A machine learning algorithm that uses an ensemble of decision trees to predict values. This method can handle complex patterns and data that linear models can't.

A decision tree is basically a simple 'if' on a particular value. Eg:

sq_ft > 1000? -> Yes: +$50,000 value -> No: -$50,000 value

Decision trees have one decision point. We can chain multiple trees together in order to have more decision points.

To increase the complexity of a model using decision trees, we can either:

- Create a tree that's hundreds of layers deep with thousands of branching paths or
- Create many small trees that contribute a little to the final answer (called ensemble learning)

### Training Data

The training data should have two main components: the features and the answer.
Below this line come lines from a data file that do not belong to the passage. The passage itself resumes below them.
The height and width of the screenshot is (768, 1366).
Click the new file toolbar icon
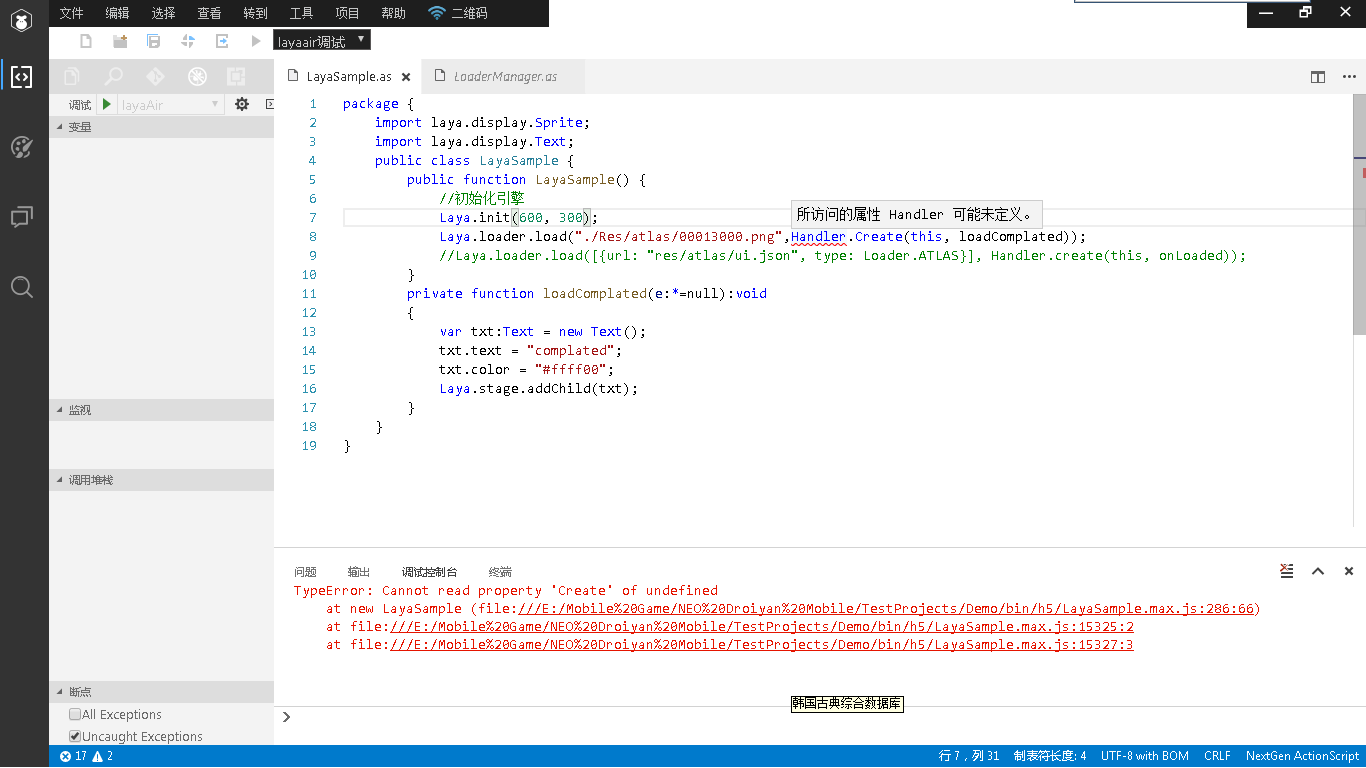pyautogui.click(x=86, y=41)
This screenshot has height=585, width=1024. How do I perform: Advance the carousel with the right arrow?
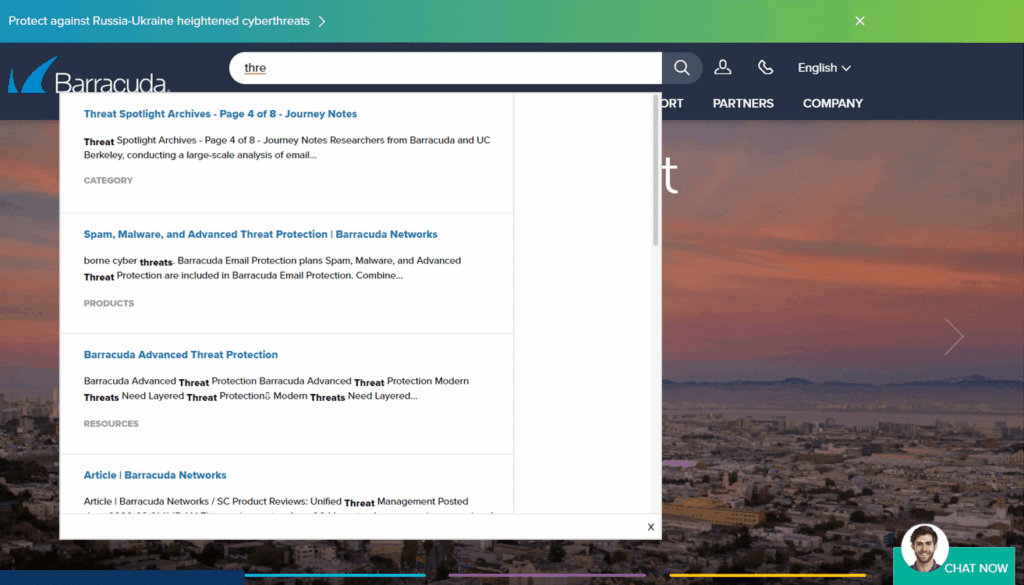click(x=953, y=336)
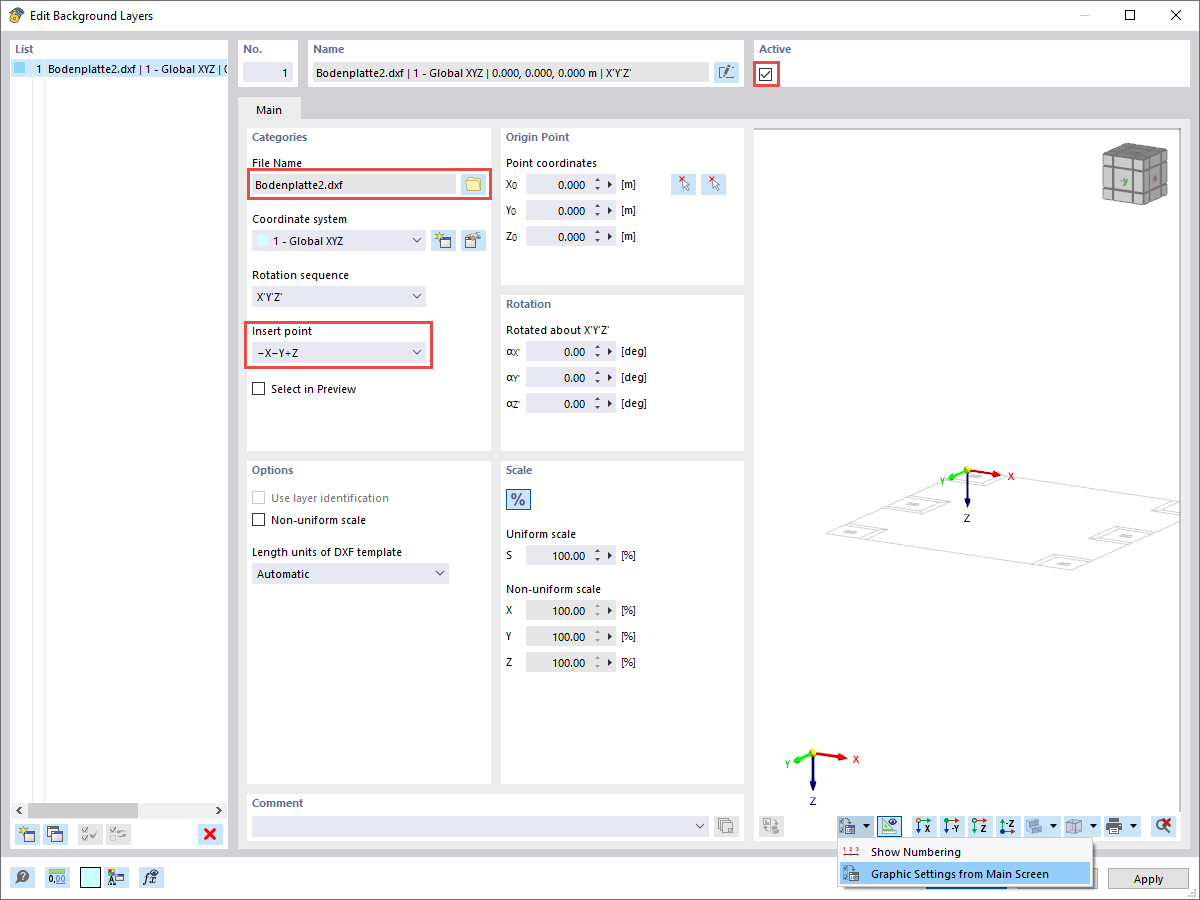Screen dimensions: 1200x900
Task: Set view in Z direction
Action: click(979, 826)
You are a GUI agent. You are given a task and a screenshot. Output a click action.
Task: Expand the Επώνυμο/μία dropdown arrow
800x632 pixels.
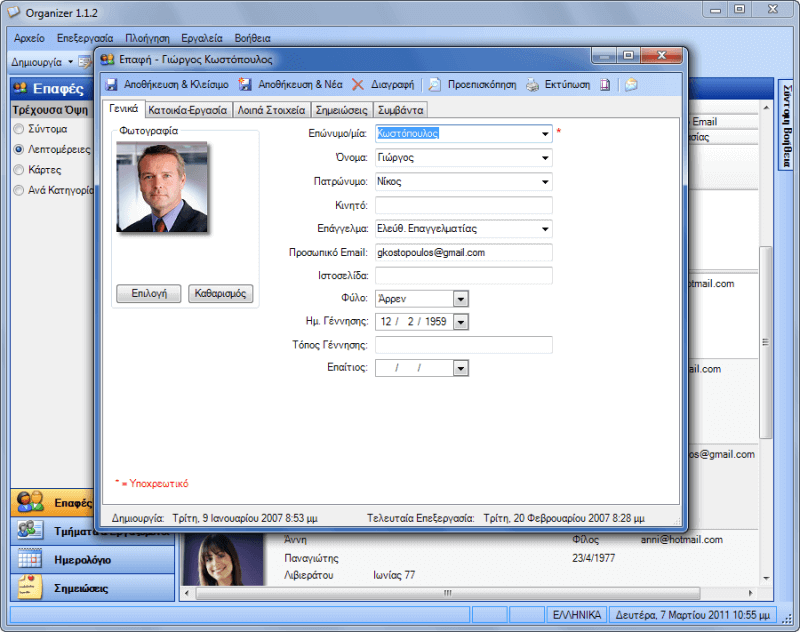[545, 133]
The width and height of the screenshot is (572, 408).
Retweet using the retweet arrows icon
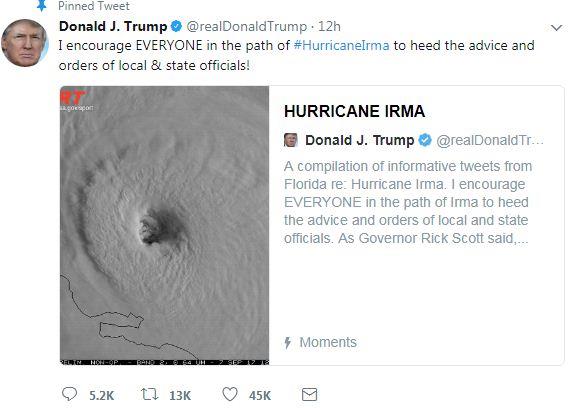tap(150, 394)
Features are the attributes of the data and is typically called 'X'. The answer is the value that the learning model is trying to predict and is called 'Y'.

The training data should cover as many combinations of features as possible. The more data, the better. You should aim for at least 10x more data points than the number of features.

When using the training data, about 70% should be used for training, with the 30% used for testing the model.

The most time consuming part of supervised machine learning is figuring out which features to use for modelling a problem (also known as feature engineering). The proper set of features to use depends on the problem and also any existing knowledge in that realm which makes the machine learning algorithm work more accurately and efficiently.

Feature engineering boils down to:

- Adding or dropping features that correlate strongly with the output value.
- Combining features to simplify the data
- Binning features into categories (eg: yes/no values)
- One-hot encoding which converts enum values (eg. neighbourhoods) into a boolean feature (is_rocky_ridge).

## Glossary

Word | Definition |
---|---|

Overfitting | Where the model is too specific to the training data and 'memorizes' the exact training data; it does not figure out the pattern in the data. You can see this if training set error is low, but test data error is high. |

Underfitting | Where the model is too simple and doesn't fully learn the patterns in the data. You can see this if both training set and test set errors are very high. |

Features | The fields in a piece of data that can be used to determine the answer. Called X in machine learning code. |

Value to Predict | The value to predict is the value generated from a learning model. Called Y in machine learning code. |

Regression | Another name for value prediction. |

## Tensorflow

Tensorflow is a framework for building and deploying machine learning models. The name comes from the design of the system. Any data processed with TensorFlow has to be stored in a multi-dimensional array called tensors. Operations are constructed as a computational graph. In a sense, you are controlling the flow of the data, hence the name TensorFlow.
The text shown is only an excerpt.